DR: Die Partitur und die Art, in der die Musiker*innen sie lesen müssen, provoziert auch eine gewisse Choreografie und bestimmt ihre Bewegungen.
RI: Ja, sie müssen von zwei Startpositionen aus losgehen. Zu einem gewissen Zeitpunkt überschneiden und überkreuzen sich ihre Bewegungen. Das ist eine Art Höhepunkt. Es ist eine sehr einfache Idee, aber sehr schwer umzusetzen. Ich habe zehn Jahre gebraucht, um das zu komponieren, musikalisch und als Choreografie. Es ist nicht die Art Stück, wo man grundlos von A nach B laufen muss. Es ist vielmehr Teil der Komposition, ein essenzieller Parameter. Klanglich ist es sehr harmonisch, was sehr wichtig ist, weil ich möchte, dass man es wirklich fühlen kann. Ich versuche immer noch, diese Struktur auszubauen, sie für sechs Leute an drei Tischen zu komponieren, aber vielleicht werde ich dabei versagen. Die anderen zwei Kompositionen sind für neun Streicher. In der klassischen Musik nennt man das ein Nonett. Ich habe mich bewusst für neun Leute entschieden, weil ich mit der Symmetrie arbeiten wollte. In der Mitte ist der Kontrabass, mit je einem Quartett zu beiden Seiten – Celli, dann die Bratschen und dann zwei Geigen. Meist stellen sich Ensembles in einem Halbkreis auf, weil sie einander sehen möchten. Ich mache es anders und stelle sie in einer geraden Linie auf, weil es mir darum geht, dem Publikum die Gesten zu zeigen. Die Komposition selbst ist mikroskopisch und wird sehr komplex, aber sie bleibt harmonisch. Ich möchte nichts schaffen, was zu seltsam und fremd ist. Das ist nicht wie »typische« zeitgenössische Musik.

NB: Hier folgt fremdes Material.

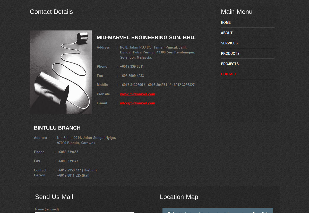Click the tin can telephone image

point(61,72)
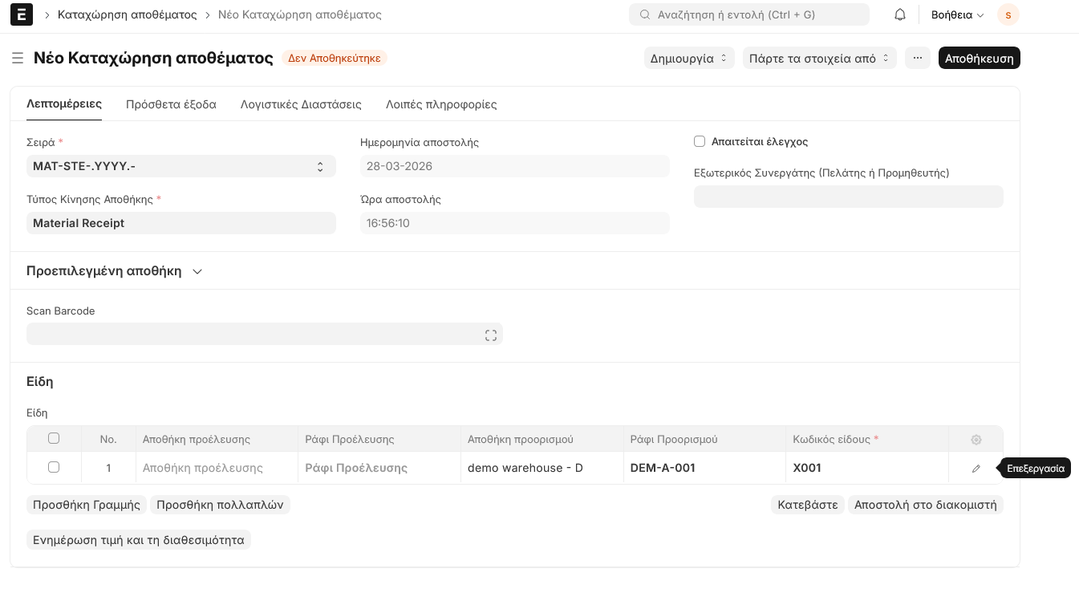The width and height of the screenshot is (1079, 597).
Task: Click the ERPNext home logo icon
Action: click(22, 14)
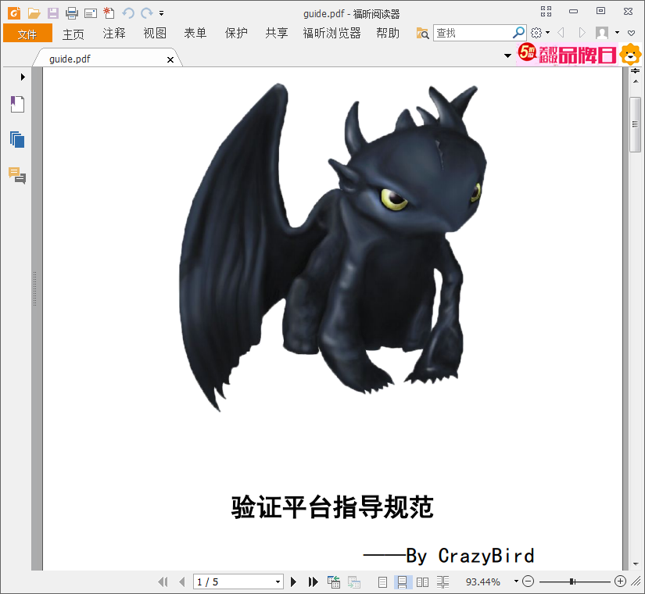Expand the left navigation panel arrow
Image resolution: width=645 pixels, height=594 pixels.
pyautogui.click(x=23, y=77)
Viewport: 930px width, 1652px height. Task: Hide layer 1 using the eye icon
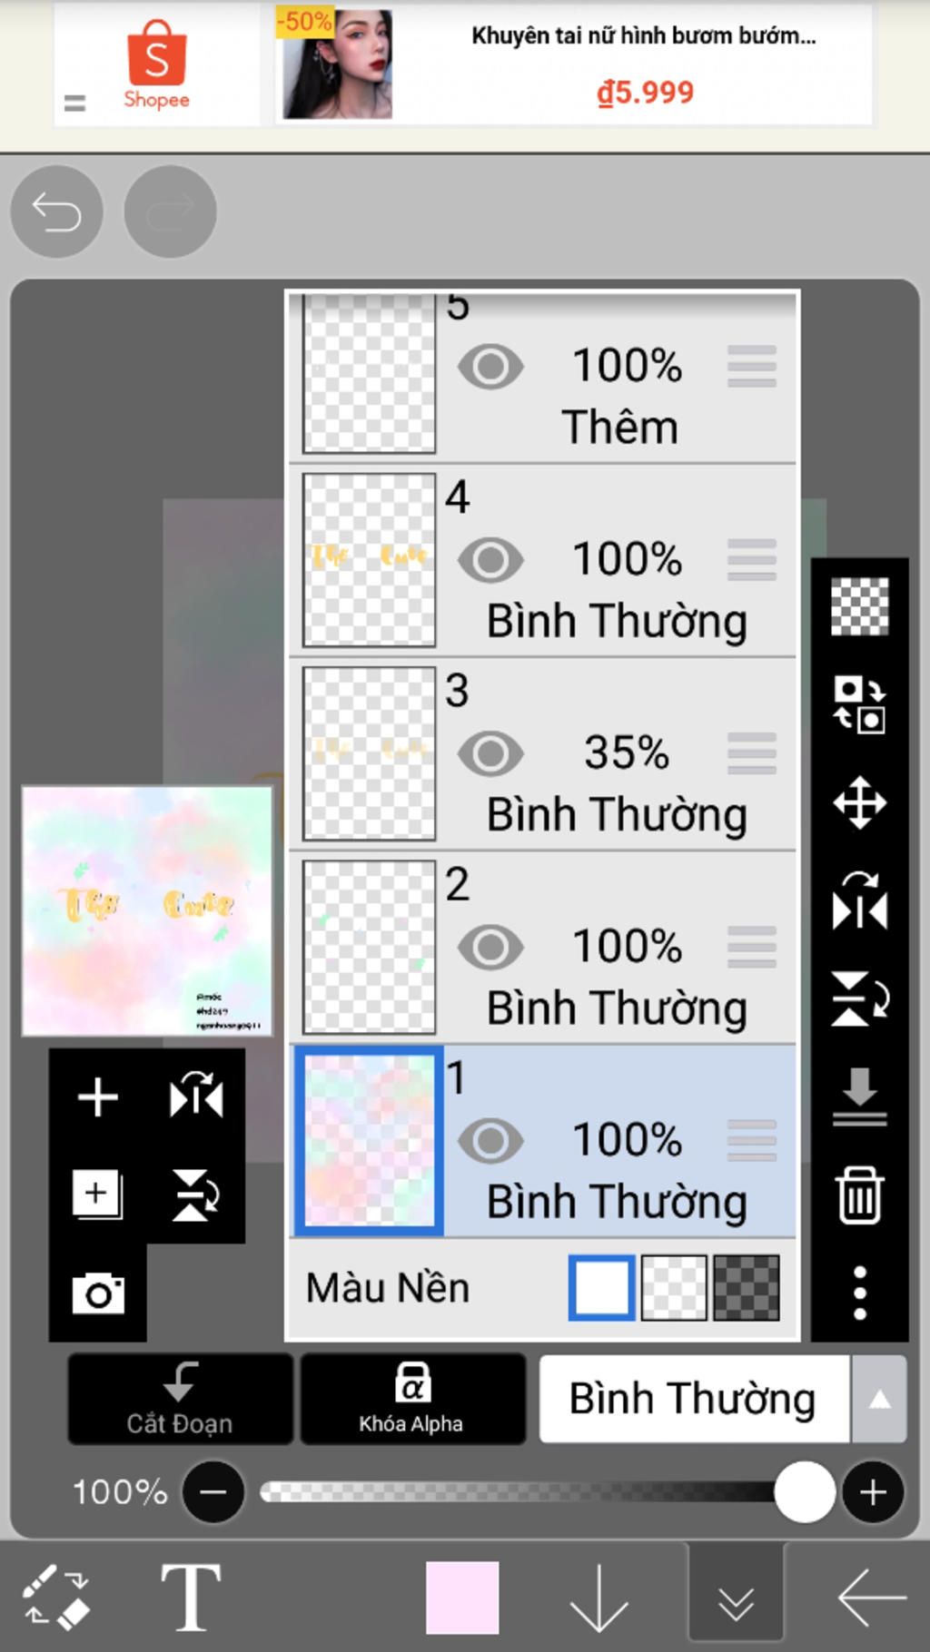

DR: In Ihren Arbeiten spielt der Einsatz von Licht und Video oft eine entscheidende Rolle bei der Schaffung immersiver Räume. Nutzen Sie das auch bei diesen neuen Stücken? Wie werden diese inszeniert?
RI: Die Bühne ist einfach. Ich habe mich beschränkt, indem ich für dieses Projekt keine hypermoderne Technologie einsetze. Es gibt eine fixe Beleuchtung. Keine Wechsel, keine schicken Lichtspiele. Es ist einfach sehr konventionelle klassische Musik [lächelt]. Vor allem nutze ich keine Mikrofone. Heute ist es so selten, keine Mikrofone zu benutzen, und ich frage mich, warum. Die Uraufführung findet in Amsterdam statt, wo vielleicht 700 Leute im Publikum sein werden. Ich habe es aber am selben Ort mit einem sehr subtilen Klang ausprobiert, und es hat perfekt funktioniert. Das basiert alles auf Physik. Ich habe die Frequenzen analysiert, und man kann sie dort sehr schön streuen. Man bringt einfach diese wertvollen Geigen mit, und dann spielt man. Es ist also ein sehr umweltbewusstes Stück [lacht]. Meine Motivation besteht darin, Konventionen zu hinterfragen. Es geht um diese Herausforderung: etwas Ungewöhnliches zu sehen, das zugleich auch ein bisschen schön sein soll. Es geht nicht nur um ein ungewöhnliches Konzept, das haben wir alle so satt. Es geht um gute Musik und auch um die Spieler*innen. Die müssen es genießen.
DR: Sie haben schon mehrfach den menschlichen Aspekt genannt. Ich frage mich, welche nichtmenschlichen oder mehr-als-menschlichen Qualitäten Sie vielleicht von Ihren früheren Werken mitbringen, und woraus Ihr Interesse resultiert, Technologie für solche Werke und Gemeinschaftsprojekte ein zusetzen.
RI: Menschen haben eine Tendenz, Dinge sehr rigide zu gestalten. Manche Menschen lieben Routinen. Man muss nicht mehr bewusst über etwas nachdenken, hat aber trotzdem eine gewisse Freiheit. Wenn man Emotionen, Gefühle und die Komposition vermischt, wird es für mich echt verworren. Ich versuche, unnötige Gefühle zu eliminieren. Eins nach dem anderen. Ich versuche das klarzustellen, damit die Musiker*innen sich konzentrieren und üben können, bis es wirklich in ihren Körper übergeht. Wenn ich diese Art Aufführung sehe, zum Beispiel von einem Beethoven-Streichquartett, ist das einfach erstaunlich, weil sie diese Beethoven-Partitur tausendmal spielen. Sie liegt ihnen im Blut, sie müssen nicht mehr viel proben. Gleichzeitig bleibt nur ein kleiner Raum für Freiheit in der Interpretation. Ich hoffe, bei ›Saitenspiele‹ auch so etwas zu erleben. Vielleicht noch nicht bei der Uraufführung, aber eventuell während oder am Ende der Tournee. Und ich hoffe, das Ensemble wird es genießen können.